Uneg-Uneg

1.2K 132 142
                                    

Seraya mengatur napasnya yang tersengal, Algis menoleh ke arah belakang sebentar. Guru horor itu tak mengejarnya, Algis menghela napas lega. Untung saja ia masih di karuniai rahmat dan hidayat sehingga dapat berkumpul di--

CK!

Kenapa malah kata sambutan?!

Oke, kita balik ke topik.

Algis terus berjalan menyusuri koridor yang terasa sepi karena jam pelajaran sedang berlangsung. "Ya ampun sepi banget dah, kek hati gue."

"Masa gue dihukumnya sendirian sih? Kan jadi keliatan jomblonya. Seharusnya Gilang ikut dihukum, karena dia gak bangunin gue pas guru horor itu udah masuk."

"Dasar guru ngeselin!" reflek Algis menendang tiang yang ada di dekatnya. "Uwaaw! Sakit juga ternyata anjir!"

Algis beralih duduk di bangku panjang yang ada di koridor, lalu menghembuskan napasnya kasar.

"Mana bisa coba gue ngumpul besok! Setelah gue pikir-pikir dengan kemampuan otak gue yang luar biasa ini, ahli fisika aja belum tentu bisa ngerjain dalam waktu 24 jam gitu. Dia pikir dia siapa nyuruh-nyuruh gue?" Algis tampak berfikir sebentar, "Oh iya, dia kan guru gue yak." diakhiri dengan kekehan.

"Tapi seenggaknya kasih gue waktu yang masuk akal dong? Satu soal fisika itu sama dengan satu bulan buat gue. Berarti gue ngumpulnya pas udah jadi alumni dong, kan 20 bulan mendatang,"

Laki-laki itu terus ngedumel tak terima, mungkin jika siswa lain yang melihatnya berbicara seperti ini, ia pasti akan disangka gila. Ya walau kenyataannya memang gila sih, tapi selama ini tertutup oleh kegantengan yang dia miliki.

Tanpa sengaja Algis menoleh ke arah kanan, mendapati sosok perempuan yang tak jauh darinya. Algis mengerngit heran melihat perempuan itu yang berniat berbalik arah, membuat Algis mengerti. Pasti tujuan perempuan itu juga mau duduk di tempat yang sama dengan dirinya.

"Kenapa balik?"

Perempuan itu berhenti melangkah kemudian kembali menatap Algis, sedangkan yang ditatap mulai bersikap sok dekat.

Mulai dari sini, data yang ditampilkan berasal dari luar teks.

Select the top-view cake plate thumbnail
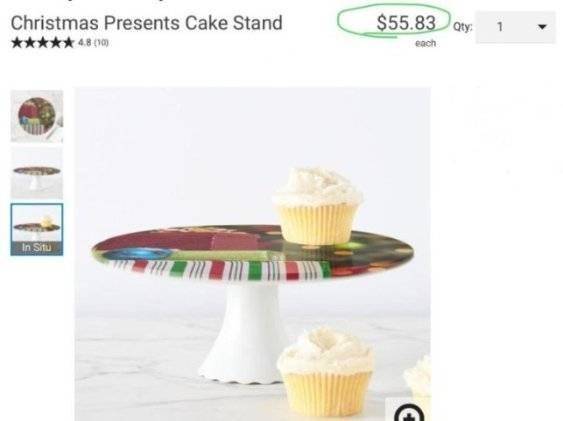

"Lo mau duduk sini kan? Duduk aja. Gue gak gigit. Sini!" Ujar Algis sambil menepuk-nepuk tempat duduk tepat di sampingnya.

Perempuan itu tampak berpikir sesaat, kemudian mengangguk setuju. Ia berjalan mendekat, dan duduk di samping Algis.

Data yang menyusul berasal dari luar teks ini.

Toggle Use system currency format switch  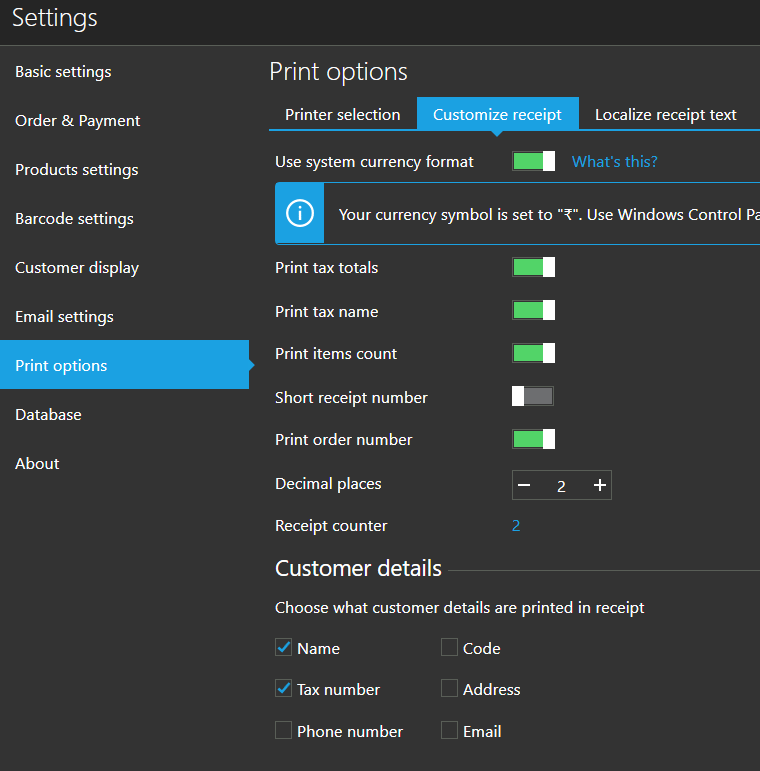[533, 162]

Algis diam, diperhatikannya perempuan itu, "Lo kelas berapa?" tanyanya.

Perempuan itu hanya menggerakkan dagu dan matanya sebagai jawaban. Algis ikut melihat ke arah yang perempuan itu maksud, lalu mengangguk mengerti. Itu adalah kawasan gedung IPS.

"Oh, IPS."

Hening.

Beberapa saat kemudian Algis kembali teringat dengan apa yang dibicarakan Bu Diana barusan, lalu mendengus kesal.

"Lo tau gak sih! Masa gue disuruh ngumpul 20 soal fisika besok pagi di meja Diana, eh Bu Diana maksud gue," kata Algis yang mulai curhat. "Gue ngeliat soalnya aja tuh udah pengen muntah-muntah! Untung aja gue selalu sedia antimo di rumah."

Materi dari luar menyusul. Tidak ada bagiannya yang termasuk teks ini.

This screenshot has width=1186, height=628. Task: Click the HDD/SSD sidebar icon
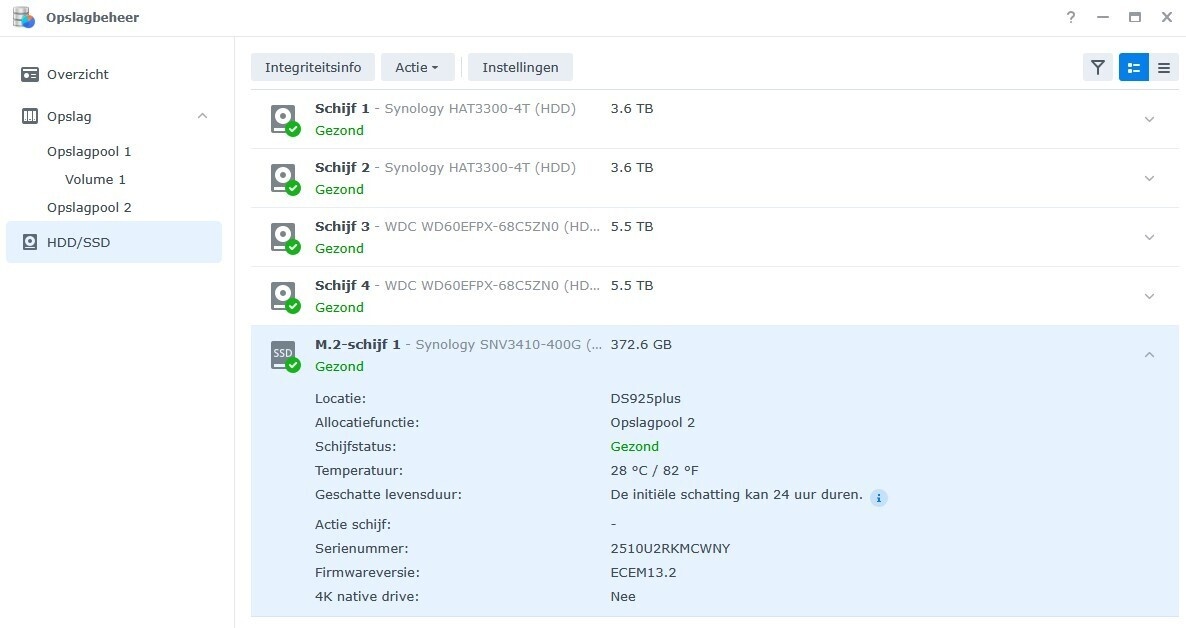[x=31, y=242]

Perempuan itu hanya menyimak, tanpa ada respon sedikit pun.

"Bayangin aja, gue ngerjain 20 soal! Mau berapa ember gue muntahnya? Bisa-bisa tinggal sisa tulang belulang doang gue karena kebanyakan ngeluarin sisa-sisa metabolisme yang berlebihan! Dan pastinya makhluk terganteng di dunia ini punah gitu aja cuma karna soal-soal terlaknat itu."

Perempuan itu menyerngit heran, tak mengerti dengan apa yang Algis katakan. Sebelum akhirnya berdiri, dan berniat ingin pergi.

"Lo ini ya! Gue masih curhat! Gak bisa banget diajak ngomong. Seenggaknya kalo lo gak bisa ngerespon lo cukup jadi pendengar yang baik buat gue, biar gue lega karna uneg-uneg gue udah keluar semua."